| PROBLEM STATEMENT |
Scan the records below for the line containing "Heart Triplex (667, 2361)" and the line containing "Opthalmologists (539, 2322)". Copy both, plus every line between, exactly.

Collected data
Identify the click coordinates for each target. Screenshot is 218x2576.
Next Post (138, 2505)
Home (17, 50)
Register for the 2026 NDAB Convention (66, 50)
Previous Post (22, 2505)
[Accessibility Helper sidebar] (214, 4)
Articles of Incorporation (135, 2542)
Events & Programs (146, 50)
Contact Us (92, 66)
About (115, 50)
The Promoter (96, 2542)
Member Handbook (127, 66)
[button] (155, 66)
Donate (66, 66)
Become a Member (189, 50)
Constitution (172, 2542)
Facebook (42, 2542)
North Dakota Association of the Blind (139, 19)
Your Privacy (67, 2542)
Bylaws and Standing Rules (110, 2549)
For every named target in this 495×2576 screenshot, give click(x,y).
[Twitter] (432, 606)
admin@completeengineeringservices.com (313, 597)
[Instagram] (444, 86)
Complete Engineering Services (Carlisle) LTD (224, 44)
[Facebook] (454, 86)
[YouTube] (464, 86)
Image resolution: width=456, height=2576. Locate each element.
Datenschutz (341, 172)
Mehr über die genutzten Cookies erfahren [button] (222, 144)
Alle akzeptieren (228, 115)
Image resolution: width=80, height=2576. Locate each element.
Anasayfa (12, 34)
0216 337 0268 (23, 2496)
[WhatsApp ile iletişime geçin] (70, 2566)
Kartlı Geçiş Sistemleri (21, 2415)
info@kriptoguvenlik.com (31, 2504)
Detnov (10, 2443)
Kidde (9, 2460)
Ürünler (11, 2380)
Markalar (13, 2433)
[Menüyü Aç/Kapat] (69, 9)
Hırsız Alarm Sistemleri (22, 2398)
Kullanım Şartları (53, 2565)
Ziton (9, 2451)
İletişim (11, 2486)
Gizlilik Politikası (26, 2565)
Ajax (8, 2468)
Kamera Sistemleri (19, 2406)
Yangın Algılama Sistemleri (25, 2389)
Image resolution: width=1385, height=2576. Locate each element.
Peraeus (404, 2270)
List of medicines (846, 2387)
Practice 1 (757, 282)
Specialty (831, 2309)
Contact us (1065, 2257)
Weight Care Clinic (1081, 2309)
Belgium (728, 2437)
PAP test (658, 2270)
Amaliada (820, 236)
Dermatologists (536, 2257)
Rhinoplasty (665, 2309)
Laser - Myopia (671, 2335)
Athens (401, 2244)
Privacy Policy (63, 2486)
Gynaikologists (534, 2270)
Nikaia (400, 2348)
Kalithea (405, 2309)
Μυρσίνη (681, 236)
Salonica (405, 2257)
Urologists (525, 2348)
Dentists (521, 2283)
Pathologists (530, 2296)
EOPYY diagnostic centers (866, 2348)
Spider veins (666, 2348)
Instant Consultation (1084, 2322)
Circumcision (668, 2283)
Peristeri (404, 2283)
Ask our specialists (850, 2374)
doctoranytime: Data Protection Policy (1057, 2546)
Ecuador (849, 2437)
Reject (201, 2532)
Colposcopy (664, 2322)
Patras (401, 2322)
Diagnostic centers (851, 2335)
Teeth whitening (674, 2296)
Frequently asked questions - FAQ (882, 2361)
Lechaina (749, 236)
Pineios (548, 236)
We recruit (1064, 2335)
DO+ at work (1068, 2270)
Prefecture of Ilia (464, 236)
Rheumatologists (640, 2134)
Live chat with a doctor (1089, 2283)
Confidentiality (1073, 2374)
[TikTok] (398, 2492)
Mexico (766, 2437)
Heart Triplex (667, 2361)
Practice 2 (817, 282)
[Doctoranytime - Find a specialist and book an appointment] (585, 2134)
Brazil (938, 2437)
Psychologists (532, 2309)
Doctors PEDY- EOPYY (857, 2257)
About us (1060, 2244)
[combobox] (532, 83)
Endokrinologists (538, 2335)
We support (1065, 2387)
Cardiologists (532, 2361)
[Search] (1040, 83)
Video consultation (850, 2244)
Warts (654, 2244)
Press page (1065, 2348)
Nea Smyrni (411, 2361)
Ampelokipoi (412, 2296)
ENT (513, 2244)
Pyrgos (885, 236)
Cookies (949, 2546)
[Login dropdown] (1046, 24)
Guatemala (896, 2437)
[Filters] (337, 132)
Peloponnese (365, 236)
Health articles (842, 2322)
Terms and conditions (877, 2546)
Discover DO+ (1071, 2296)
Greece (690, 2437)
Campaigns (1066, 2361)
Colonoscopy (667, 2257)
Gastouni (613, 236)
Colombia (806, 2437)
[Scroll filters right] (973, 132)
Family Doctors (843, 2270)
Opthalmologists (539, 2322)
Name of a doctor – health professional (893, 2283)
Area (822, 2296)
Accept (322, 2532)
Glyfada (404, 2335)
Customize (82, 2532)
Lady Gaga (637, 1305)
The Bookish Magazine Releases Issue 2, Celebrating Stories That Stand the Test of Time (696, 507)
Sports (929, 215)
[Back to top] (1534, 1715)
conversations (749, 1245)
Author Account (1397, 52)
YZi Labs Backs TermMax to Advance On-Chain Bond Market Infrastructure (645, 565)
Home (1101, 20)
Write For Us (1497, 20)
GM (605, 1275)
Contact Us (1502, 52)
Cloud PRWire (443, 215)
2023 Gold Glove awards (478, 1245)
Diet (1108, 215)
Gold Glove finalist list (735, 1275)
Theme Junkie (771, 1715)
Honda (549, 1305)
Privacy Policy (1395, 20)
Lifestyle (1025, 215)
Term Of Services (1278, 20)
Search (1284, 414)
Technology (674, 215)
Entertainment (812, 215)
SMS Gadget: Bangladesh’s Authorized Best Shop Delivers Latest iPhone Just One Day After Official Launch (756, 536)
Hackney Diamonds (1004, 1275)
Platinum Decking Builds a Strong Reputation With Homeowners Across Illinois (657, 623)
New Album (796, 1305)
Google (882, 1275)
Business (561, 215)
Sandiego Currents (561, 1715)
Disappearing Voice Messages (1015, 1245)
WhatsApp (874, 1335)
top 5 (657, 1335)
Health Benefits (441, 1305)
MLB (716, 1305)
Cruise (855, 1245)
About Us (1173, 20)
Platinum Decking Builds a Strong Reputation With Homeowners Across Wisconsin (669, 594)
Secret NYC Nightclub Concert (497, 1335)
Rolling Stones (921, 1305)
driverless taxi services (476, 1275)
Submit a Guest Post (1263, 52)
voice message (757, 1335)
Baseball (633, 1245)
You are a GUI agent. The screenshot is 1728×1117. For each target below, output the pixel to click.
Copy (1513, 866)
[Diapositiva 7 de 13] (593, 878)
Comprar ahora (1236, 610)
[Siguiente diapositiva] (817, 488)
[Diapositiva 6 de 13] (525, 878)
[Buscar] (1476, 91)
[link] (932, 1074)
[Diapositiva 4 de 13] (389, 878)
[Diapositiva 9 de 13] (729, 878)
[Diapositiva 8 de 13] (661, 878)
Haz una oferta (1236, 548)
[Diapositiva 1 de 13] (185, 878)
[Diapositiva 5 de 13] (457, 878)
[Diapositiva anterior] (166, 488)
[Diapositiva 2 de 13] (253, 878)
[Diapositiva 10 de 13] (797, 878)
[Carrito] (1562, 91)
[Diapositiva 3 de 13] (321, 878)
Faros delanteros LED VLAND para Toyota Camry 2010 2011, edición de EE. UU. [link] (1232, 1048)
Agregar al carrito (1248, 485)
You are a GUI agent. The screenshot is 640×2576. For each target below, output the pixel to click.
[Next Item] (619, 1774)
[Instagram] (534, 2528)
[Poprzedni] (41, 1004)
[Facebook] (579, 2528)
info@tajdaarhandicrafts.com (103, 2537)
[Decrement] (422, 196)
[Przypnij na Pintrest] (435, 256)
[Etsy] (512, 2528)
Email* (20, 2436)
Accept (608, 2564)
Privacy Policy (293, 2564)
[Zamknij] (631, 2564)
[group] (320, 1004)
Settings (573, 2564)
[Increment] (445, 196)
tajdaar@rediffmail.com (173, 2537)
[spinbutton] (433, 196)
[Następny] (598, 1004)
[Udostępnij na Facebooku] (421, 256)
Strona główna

| FINAL ANSWER |
Heart Triplex (667, 2361)
Practice 2 (817, 282)
[Doctoranytime - Find a specialist and book an appointment] (585, 2134)
Brazil (938, 2437)
Psychologists (532, 2309)
Doctors PEDY- EOPYY (857, 2257)
About us (1060, 2244)
[combobox] (532, 83)
Endokrinologists (538, 2335)
We support (1065, 2387)
Cardiologists (532, 2361)
[Search] (1040, 83)
Video consultation (850, 2244)
Warts (654, 2244)
Press page (1065, 2348)
Nea Smyrni (411, 2361)
Ampelokipoi (412, 2296)
ENT (513, 2244)
Pyrgos (885, 236)
Cookies (949, 2546)
[Login dropdown] (1046, 24)
Guatemala (896, 2437)
[Filters] (337, 132)
Peloponnese (365, 236)
Health articles (842, 2322)
Terms and conditions (877, 2546)
Discover DO+ (1071, 2296)
Greece (690, 2437)
Campaigns (1066, 2361)
Colonoscopy (667, 2257)
Gastouni (613, 236)
Colombia (806, 2437)
[Scroll filters right] (973, 132)
Family Doctors (843, 2270)
Opthalmologists (539, 2322)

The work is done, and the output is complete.